**EXERCISE BRIEF:** Give the data a second time, exactly and in full.

*** Begin section ***

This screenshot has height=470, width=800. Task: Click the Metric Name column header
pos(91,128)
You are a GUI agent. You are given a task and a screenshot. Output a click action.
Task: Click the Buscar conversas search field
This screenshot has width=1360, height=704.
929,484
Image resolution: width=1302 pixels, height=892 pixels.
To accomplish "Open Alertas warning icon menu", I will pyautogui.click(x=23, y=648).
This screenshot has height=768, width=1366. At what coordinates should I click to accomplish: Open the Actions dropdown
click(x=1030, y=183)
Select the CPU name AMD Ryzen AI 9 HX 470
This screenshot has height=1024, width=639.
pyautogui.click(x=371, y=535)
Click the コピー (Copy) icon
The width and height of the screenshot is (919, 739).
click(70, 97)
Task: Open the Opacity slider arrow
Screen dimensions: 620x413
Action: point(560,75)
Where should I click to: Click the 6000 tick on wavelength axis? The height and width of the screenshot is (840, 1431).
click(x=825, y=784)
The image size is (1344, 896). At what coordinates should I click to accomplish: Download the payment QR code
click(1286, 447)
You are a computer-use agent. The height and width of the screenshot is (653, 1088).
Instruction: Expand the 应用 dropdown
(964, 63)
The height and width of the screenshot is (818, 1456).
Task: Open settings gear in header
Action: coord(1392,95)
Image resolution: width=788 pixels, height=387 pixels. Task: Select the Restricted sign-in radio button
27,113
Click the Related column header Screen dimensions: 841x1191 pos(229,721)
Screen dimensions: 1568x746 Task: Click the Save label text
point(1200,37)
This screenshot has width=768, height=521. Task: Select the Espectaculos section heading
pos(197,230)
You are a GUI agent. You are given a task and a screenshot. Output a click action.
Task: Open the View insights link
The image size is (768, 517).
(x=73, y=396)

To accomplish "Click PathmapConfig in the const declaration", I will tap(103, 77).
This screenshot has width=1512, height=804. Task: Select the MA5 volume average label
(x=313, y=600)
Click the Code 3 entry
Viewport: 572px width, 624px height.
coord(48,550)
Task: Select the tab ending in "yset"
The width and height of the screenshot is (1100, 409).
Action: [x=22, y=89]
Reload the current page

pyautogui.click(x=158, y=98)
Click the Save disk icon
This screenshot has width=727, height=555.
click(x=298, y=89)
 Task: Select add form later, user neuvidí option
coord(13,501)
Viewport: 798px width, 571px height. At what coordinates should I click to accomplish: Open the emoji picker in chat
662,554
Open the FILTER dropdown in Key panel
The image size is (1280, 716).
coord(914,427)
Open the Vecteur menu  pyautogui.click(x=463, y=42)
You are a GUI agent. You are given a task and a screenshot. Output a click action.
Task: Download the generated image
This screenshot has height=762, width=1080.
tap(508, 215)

*** End section ***

**RESULT OF THE EXERCISE:**
This screenshot has height=470, width=800. Task: Click the Metric Name column header
pos(91,128)
You are a GUI agent. You are given a task and a screenshot. Output a click action.
Task: Click the Buscar conversas search field
This screenshot has width=1360, height=704.
929,484
Image resolution: width=1302 pixels, height=892 pixels.
To accomplish "Open Alertas warning icon menu", I will pyautogui.click(x=23, y=648).
This screenshot has height=768, width=1366. At what coordinates should I click to accomplish: Open the Actions dropdown
click(x=1030, y=183)
Select the CPU name AMD Ryzen AI 9 HX 470
This screenshot has height=1024, width=639.
pyautogui.click(x=371, y=535)
Click the コピー (Copy) icon
The width and height of the screenshot is (919, 739).
click(70, 97)
Task: Open the Opacity slider arrow
Screen dimensions: 620x413
Action: point(560,75)
Where should I click to: Click the 6000 tick on wavelength axis? The height and width of the screenshot is (840, 1431).
click(x=825, y=784)
The image size is (1344, 896). At what coordinates should I click to accomplish: Download the payment QR code
click(1286, 447)
You are a computer-use agent. The height and width of the screenshot is (653, 1088).
Instruction: Expand the 应用 dropdown
(964, 63)
The height and width of the screenshot is (818, 1456).
Task: Open settings gear in header
Action: coord(1392,95)
Image resolution: width=788 pixels, height=387 pixels. Task: Select the Restricted sign-in radio button
27,113
Click the Related column header Screen dimensions: 841x1191 pos(229,721)
Screen dimensions: 1568x746 Task: Click the Save label text
point(1200,37)
This screenshot has width=768, height=521. Task: Select the Espectaculos section heading
pos(197,230)
You are a GUI agent. You are given a task and a screenshot. Output a click action.
Task: Open the View insights link
The image size is (768, 517).
(x=73, y=396)

To accomplish "Click PathmapConfig in the const declaration", I will tap(103, 77).
This screenshot has width=1512, height=804. Task: Select the MA5 volume average label
(x=313, y=600)
Click the Code 3 entry
Viewport: 572px width, 624px height.
coord(48,550)
Task: Select the tab ending in "yset"
The width and height of the screenshot is (1100, 409).
Action: [x=22, y=89]
Reload the current page

pyautogui.click(x=158, y=98)
Click the Save disk icon
This screenshot has width=727, height=555.
click(x=298, y=89)
 Task: Select add form later, user neuvidí option
coord(13,501)
Viewport: 798px width, 571px height. At what coordinates should I click to accomplish: Open the emoji picker in chat
662,554
Open the FILTER dropdown in Key panel
The image size is (1280, 716).
coord(914,427)
Open the Vecteur menu  pyautogui.click(x=463, y=42)
You are a GUI agent. You are given a task and a screenshot. Output a click action.
Task: Download the generated image
This screenshot has height=762, width=1080.
tap(508, 215)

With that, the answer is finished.